TisILeclerc wrote: As ever they don't tell us what these genomes are or how they differ from any other genome. Are they worried about getting into a 'racist/racial' debate?
And as for the natives being swamped, oh dear. Not PC really.
'The previous inhabitants had just put up the big stones at Stonehenge...' Sounds like the Hitch Hiker's Guide. I suppose the worthy natives had just put the last touch of paint on when the Vogons arrived and said that's got to come down.
The idea that for a few thousand years there were massive structures built by a very sophisticated and skilled people doesn't seem to come into it.
And now, if we keep very still, we can see the first arrival of the very first Planning Enforcement Officers from the new Overlords Planning Department. If we keep very quiet, we can hear their cries as well.

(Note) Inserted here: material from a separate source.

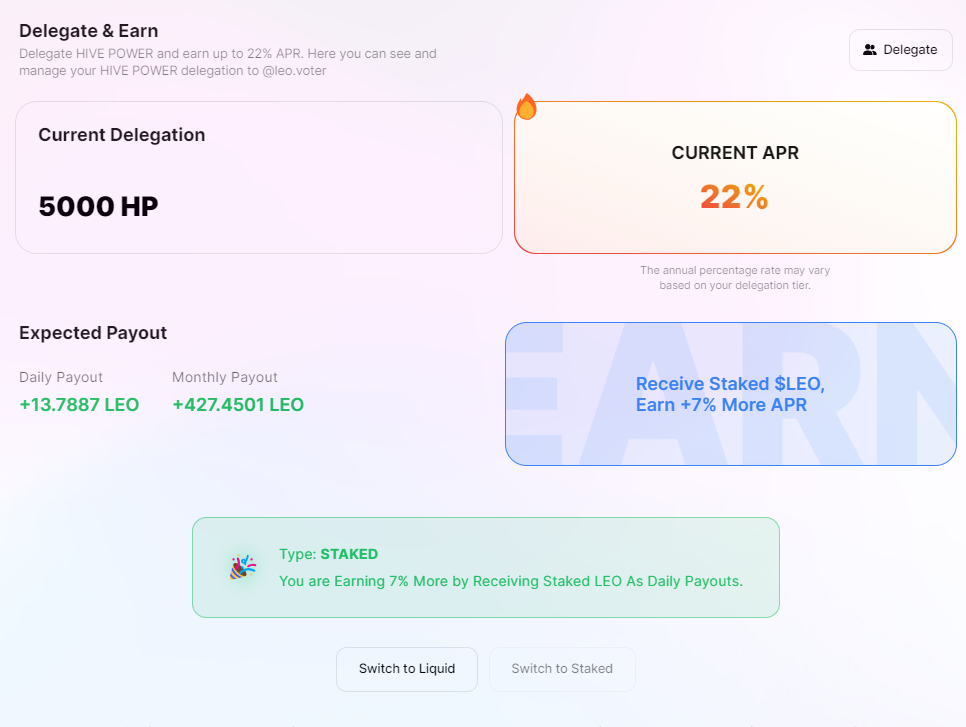The image size is (966, 727).
Task: Open the Receive Staked $LEO banner
Action: click(x=731, y=394)
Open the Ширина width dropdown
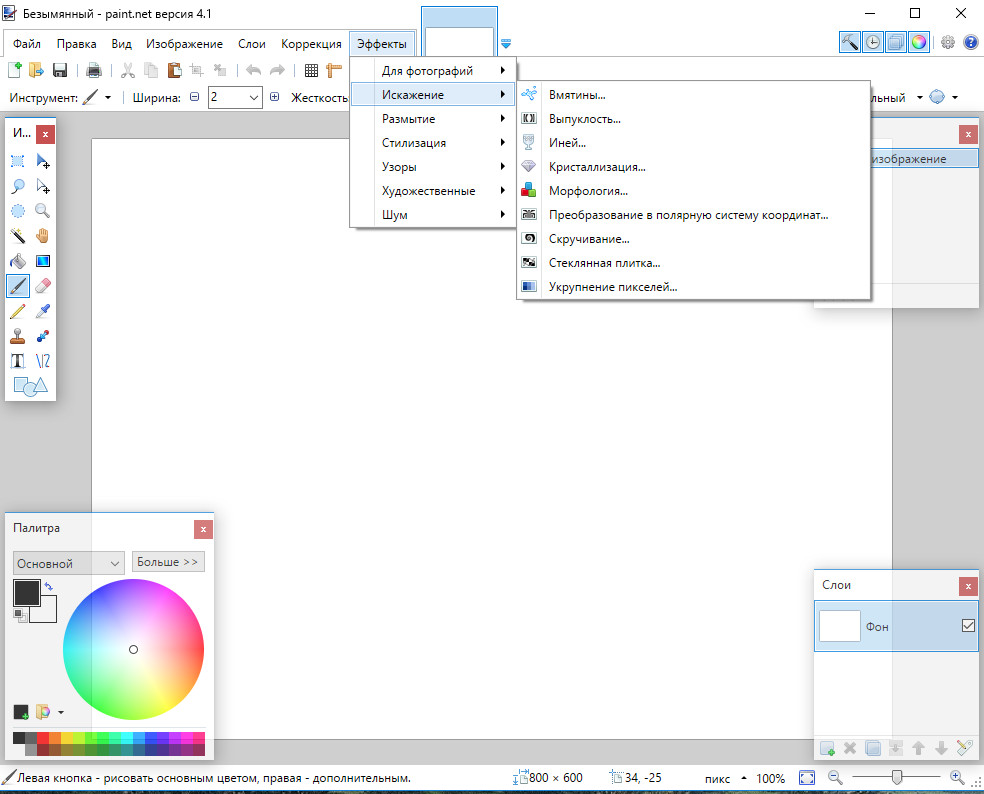 (x=252, y=97)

Stonehenge is one of many megalithic monuments from prehistory dotted around Europe and scientists have now discovered the art form of giant rocks was a popular trend that started 6,500 years ago in France.
The knowledge and expertise to create these monuments was then spread around Europe by sailors over the following millennia.
Similar monuments to the original appeared in coastal regions around the Mediterranean and Atlantic coasts via sailors on large ships using emerging sea routes.
'They were moving over the seaway, taking long distance journeys along the coasts,' Dr Schulz Paulsson, one of the study's co-authors from the University of Gothenburg, told New Scientist.
This fits with other research she has carried out on megalithic art in Brittany, which shows engravings of many boats, some large enough for a crew of 12.